また、特許文献2に記載の油圧防振器は、オイルリザーバを円筒状シリンダ周りに同心円筒状に構成し、オイルリザーバに発泡体を設けて、その弾性によって作動油の体積変動を吸収する。
【先行技術文献】
【特許文献】
【0003】
【特許文献1】実開昭55-70637号公報
【特許文献2】特開2000-145866号公報
【発明の開示】
【発明が解決しようとする課題】
【0004】
上記従来の油圧防振器のうち前者においては、標示棒と油容器のスケールとを対応づけて油量の適否を判定するため、ピストンがストローク端より内側に位置すると判定が容易でないし、一見して評価できず、迅速な点検確認が困難である。

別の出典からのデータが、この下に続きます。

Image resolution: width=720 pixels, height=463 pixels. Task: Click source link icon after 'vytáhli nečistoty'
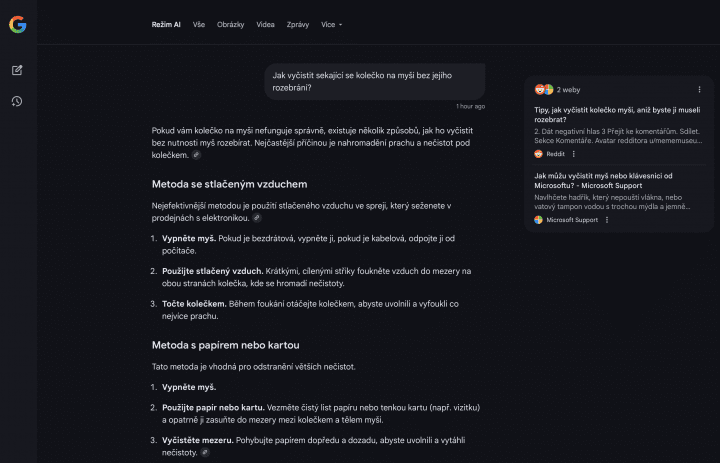(205, 452)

判定を誤ると、防振器の所期の性能を発揮できず、固着の危険等もあるし、逆に正常動作の防振器を調整あるいは交換することになる等無駄な作業を強いることにもなる。後者にあっては、外部から油量を確認することができないし、たとえリザーバに作動油を確認する表示窓を設けても、表示窓から覗き見ることができる範囲が限られること、作動油の不足の判定がし難くいこと、窓自体を透明の材質で構成しても曇る等視認性が低化し易いことなどの問題がある。

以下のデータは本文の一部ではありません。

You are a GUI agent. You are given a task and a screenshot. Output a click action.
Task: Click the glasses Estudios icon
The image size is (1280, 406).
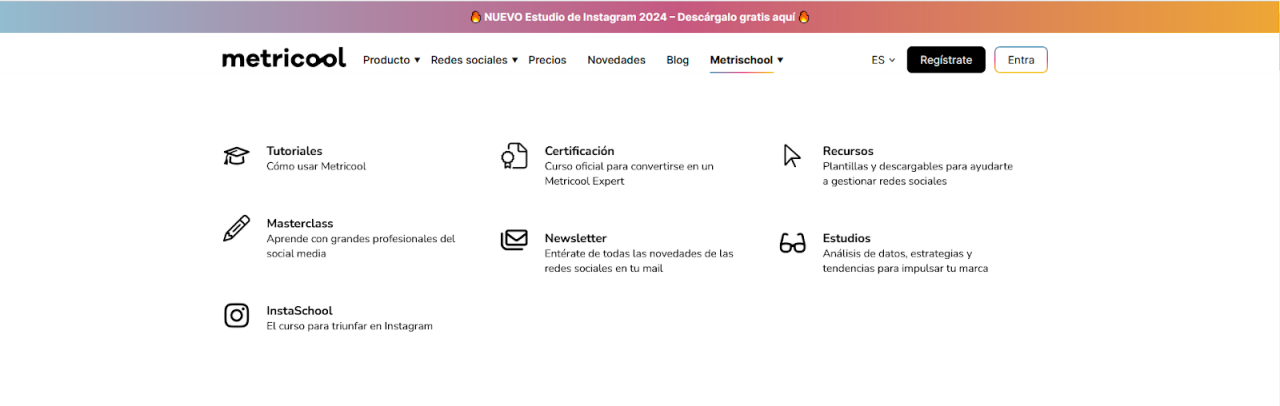click(792, 243)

そこで、本発明は、作動油の不足が広い目視範囲で一見して容易に確認でき、また視認性の低下がない油圧防振器の油量確認装置を提供することを課題としている。
【課題を解決するための手段】
【0005】
上記課題を解決するため、本発明においては、支持体又は防振対象の一方に作動油を充填したシリンダ2を連結し、他方にシリンダ2に出入り自在に挿入されたピストンロッド3を連結し、シリンダ2内を収縮、拡大する二つの油圧室5,6に仕切るピストン4をピストンロッド3に固定し、シリンダ2の作動油の過不足を調整するように作動油を出入り可能に充填するオイルリザーバ7をシリンダに連通させ、シリンダ2の拡大又は縮小する二つの油圧室5,6を出入りする作動油の急激な流通を抑制する一方、作動油の緩慢な流通を許容する制御弁12をオイルリザーバ7とシリンダ2との間に設けた油圧防振器1に、作動油の油量不足を確認する油量確認装置14を設ける。この油量確認装置14は、作動油の適量状態と不足状態に基づく加圧蓋8の変位に対応して適量位置と不足位置との間を移動自在の作動杆16を加圧蓋8に臨ませ、この作動杆16の一端部に、作動杆の適量位置から不足位置への変位を表示させる警告表示部材16aを設ける。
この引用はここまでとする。